PCWorld reports that several overclockers wanted to get their hands on the chip and take it to its limits. One of them happened to be Roman Hartung, who continued to pour liquid nitrogen until it reached a stable temperature of -110 degrees Celsius. If the temperature dropped any further, then the processor would have forced the system to shutdown in order to prevent further damage from taking place.
Intel Core i7-6950X managed to run at a stable 5.2GHz, but overclockers decided that they wanted to push the boundaries even further and successfully managed to reach a clock speed of 5.7GHz. In order for the overclockers to reach such a clock speed, they have to enter the BIOS of the motherboard and manually trigger settings that will prevent the chip from becoming unstable at such high frequencies. One of them happen to be disabling Intel’s power reduction feature, and increase the processor’s voltage delivery.
Core i7-6950X features a TDP of 140W and if costs an unbelievable $1,723. If this processor is out of your budget, and we’re assuming that it is going to be the case for several of you, Intel also managed to announce two more processors that belong to the Broadwell-E platform:
Intel Core i7-6900K (8 core processor with 16 threads) Intel Core i7-6850K (6 core processor with 12 threads)

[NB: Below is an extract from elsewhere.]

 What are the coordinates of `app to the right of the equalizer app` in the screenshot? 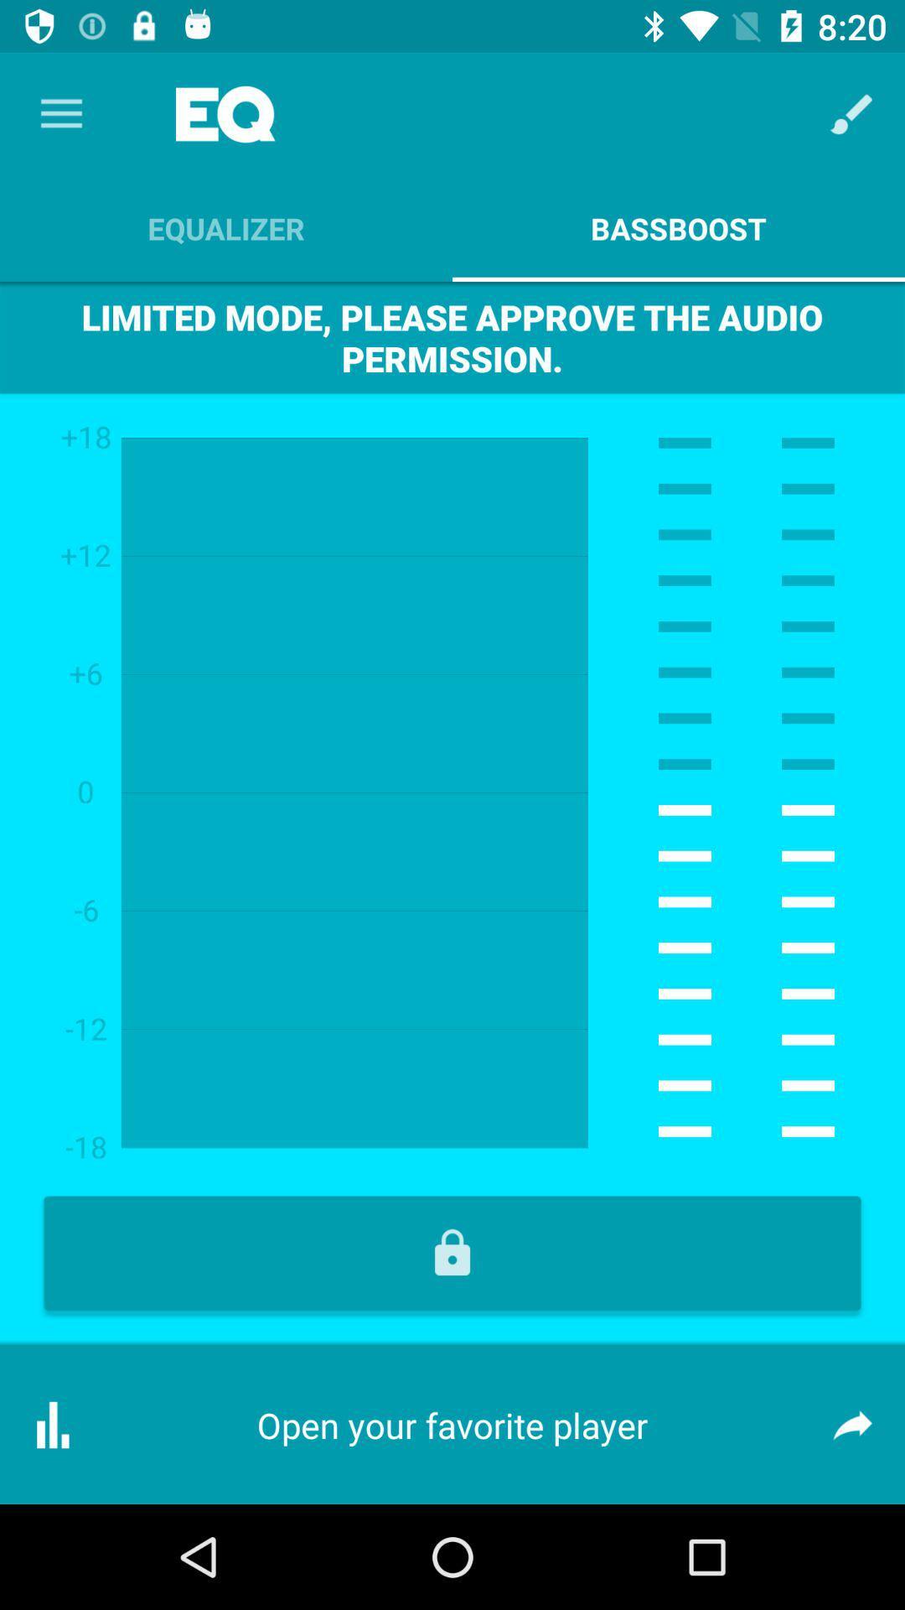 It's located at (853, 113).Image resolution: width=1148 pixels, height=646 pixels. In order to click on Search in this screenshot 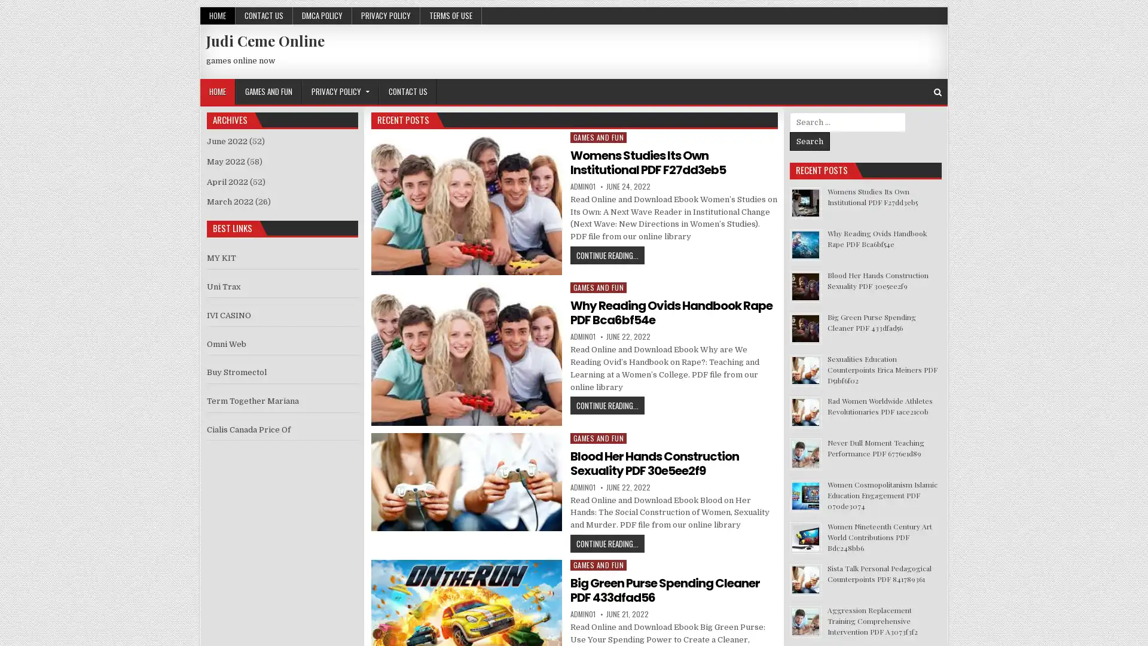, I will do `click(810, 141)`.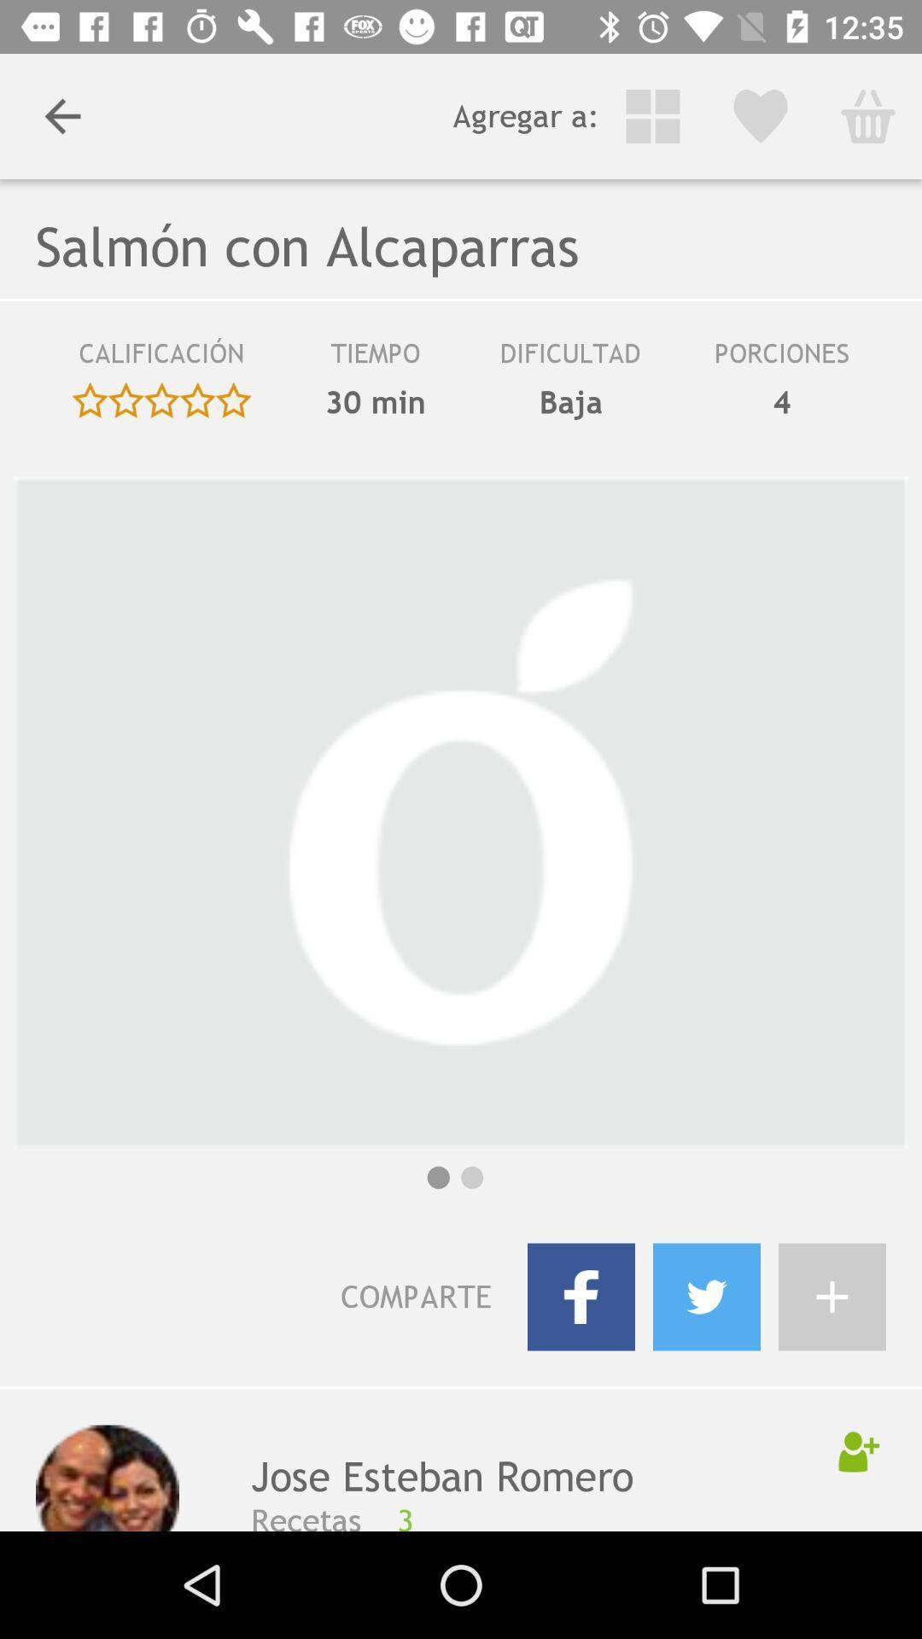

Intel claims that it’s twice as fast as the quad-core i7-6700K when it comes to 3D rendering, and 35 percent faster than the last-gen Core i7-5960X. In terms of editing 4K video, it’s 65 percent faster than that same quad-core chip and 25 percent faster than the previous i7 Extreme Edition. Since you’re also going to be using the processor for gaming purposes, this chip is 25 percent faster than the 5960X when it comes to gaming in 4K while encoding and broadcasting a 1080p Twitch stream.
What Intel forgot to point out was that its latest flagship processor is also great at overclocking.